MANAGEMENT’S DISCUSSION AND ANALYSIS OF
FINANCIAL CONDITION AND RESULTS OF OPERATIONS

General

     The Company generates revenues through leasing transportation equipment, primarily intermodal dry freight standard containers and container chassis. Most of the Company’s revenues are derived from payments under operating leases and income earned under finance leases, under which the lessee has the right to purchase the equipment at the end of the lease term. In May 1999, the Company’s Microtech subsidiary acquired a 51% interest in Personal Computer Rentals Inc. (PCR), a nationwide lessor of computers and related equipment. As of June 30, 1999, the Company was exploring the separation and spin-off of its Microtech and Poolstat businesses, thus the results for PCR were not included in the June 30, 1999 Form 10-Q. The Company has terminated its efforts to explore the separation and spin-off of its Microtech and Poolstat businesses due to the inability to secure a tax-free determination of the transaction, thus the results for PCR have been included in the consolidated financial statements of the Company commencing with the quarter ended September 30, 1999. For the six months ended June 30, 2000 and 1999 revenues from direct financing leases were $10.7 million (8% of leasing revenues) and $11.1 million (12% of leasing revenues), respectively.

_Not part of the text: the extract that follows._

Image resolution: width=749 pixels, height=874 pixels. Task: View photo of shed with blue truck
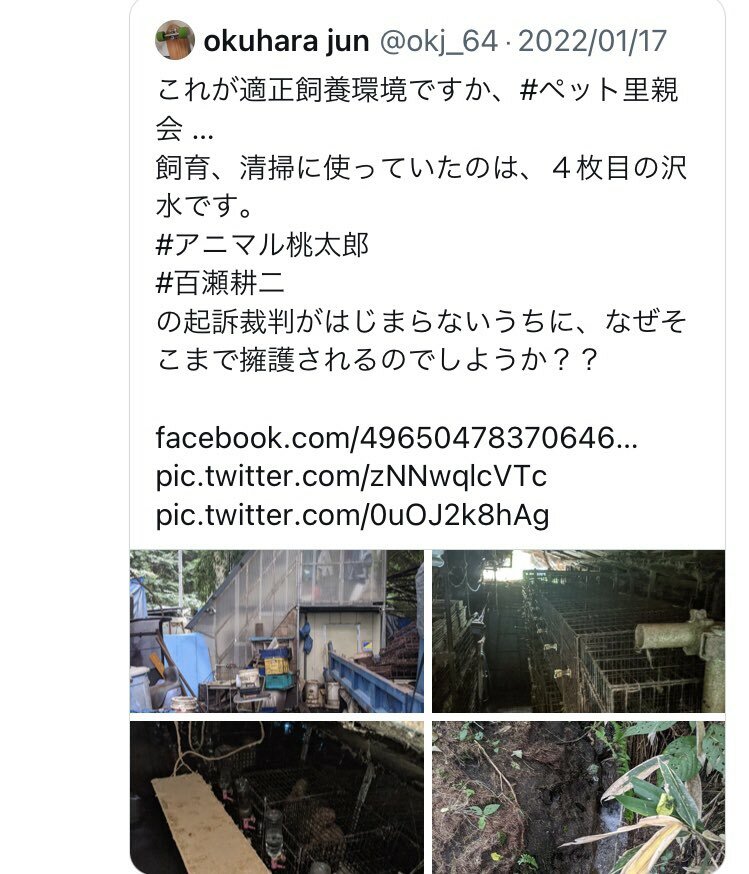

For the three months ended June 30, 2000 and 1999 revenues from direct financing leases were $4.8 million (7% of leasing revenues) and $3.1 million (7% of leasing revenues), respectively.

Three months ended June 30, 2000 compared to Three months ended June 30, 1999

Revenues

     The Company’s revenues increased to $66.1 million for the three months ended June 30, 2000, from $44.2 million in the three months ended June 30, 1999, an increase of $21.9 million or 50%. The increase was primarily due to increased operating lease revenues generated by an expanded container and chassis fleet, as well as a $9.8 million increase in leasing revenues as a result of the acquisition of PCR. Utilization rates of the container and chassis operating lease fleet at June 30, 2000 were 99% and 97%, respectively, and at June 30, 1999 were 97% and 92%, respectively.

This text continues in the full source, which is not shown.